Logo Questions Linux Laravel Mysql Ubuntu Git Menu
 

SQLITE query performance differ too much to be reliable or understandable

The short version of problem.

Sometimes a query (which uses indices) that usually runs in a second takes a minute or even more to execute. EXPLAIN shows that full scan of table was not made. Database is large (2 Gb, 4.5 mln records) and is used exclusively. Re-running same query again is fast. Till some special moment...

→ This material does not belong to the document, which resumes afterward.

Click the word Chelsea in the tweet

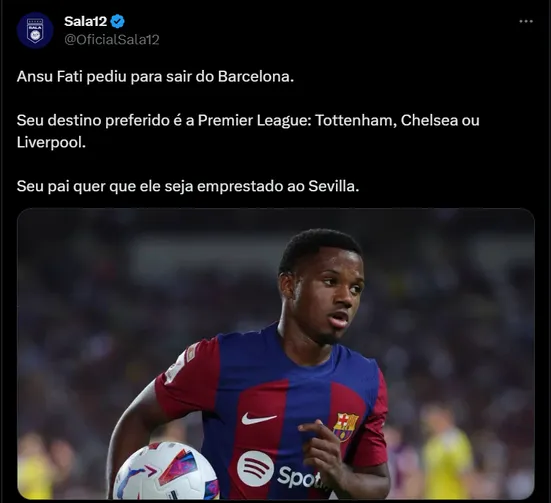click(429, 120)
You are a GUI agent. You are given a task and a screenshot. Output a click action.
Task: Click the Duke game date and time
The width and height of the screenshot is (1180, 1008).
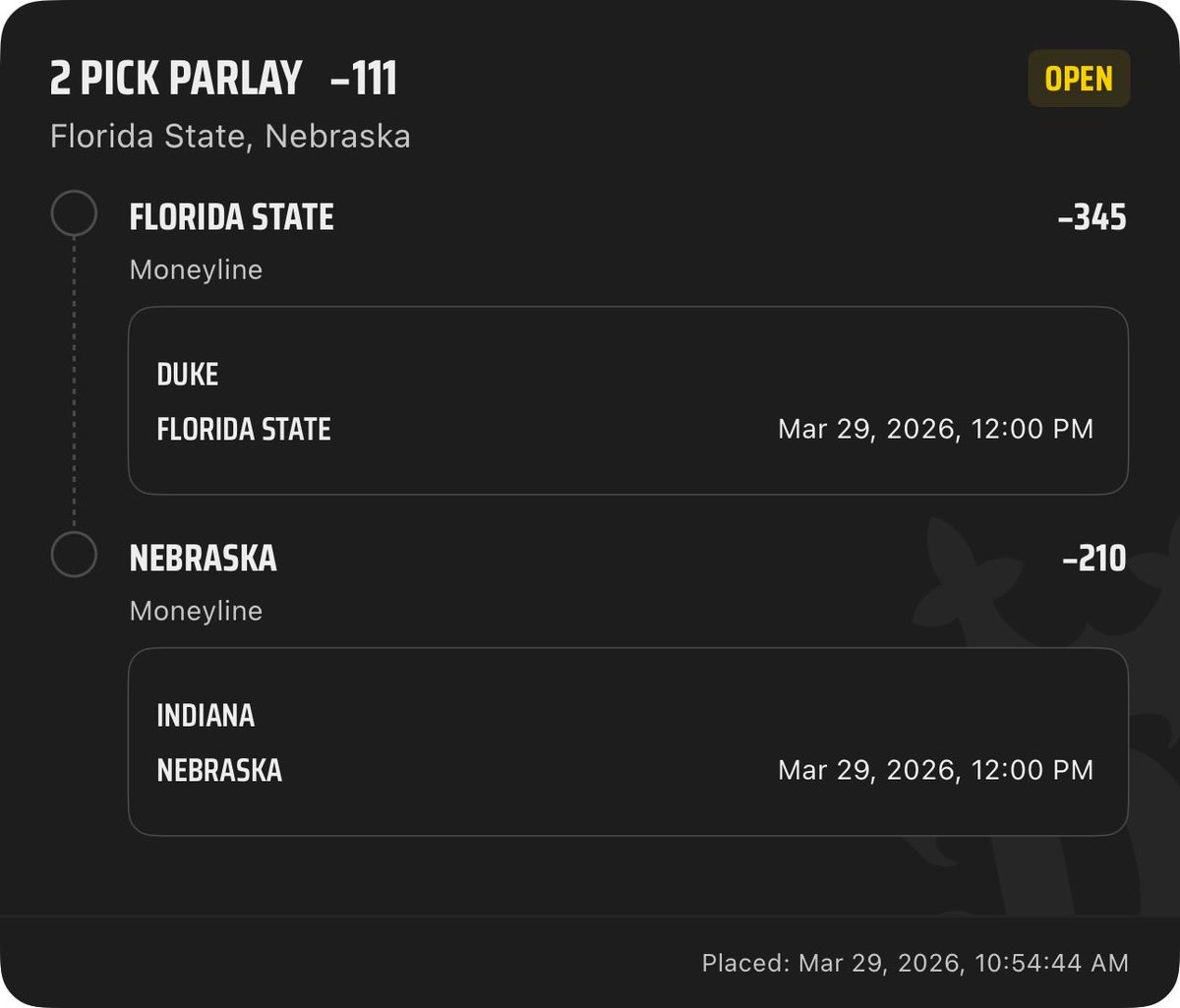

The long version of problem.

I have a log's database on SQLITE:

    CREATE TABLE log( id integer primary key autoincrement,
  msg text,
  created_at int,
  kind text,
  computer text,
  process text,
  who text
  );
    CREATE INDEX idxlog_created_at ON log(created_at);
    CREATE INDEX idxlog_kind_computer_id ON log(kind,computer,id);
    CREATE INDEX idxlog_kind_computer_process_id ON log(kind,computer,process,id);
    CREATE INDEX idxlog_kind_computer_process_who_id ON log(kind,computer,process,who,id);
    CREATE INDEX idxlog_kind_id ON log(kind,id);

kind ===> 'debug', 'error', 'warn', 'info'
computer ===> computer name
process ===> process name
who ===> component name (that sended a message to log)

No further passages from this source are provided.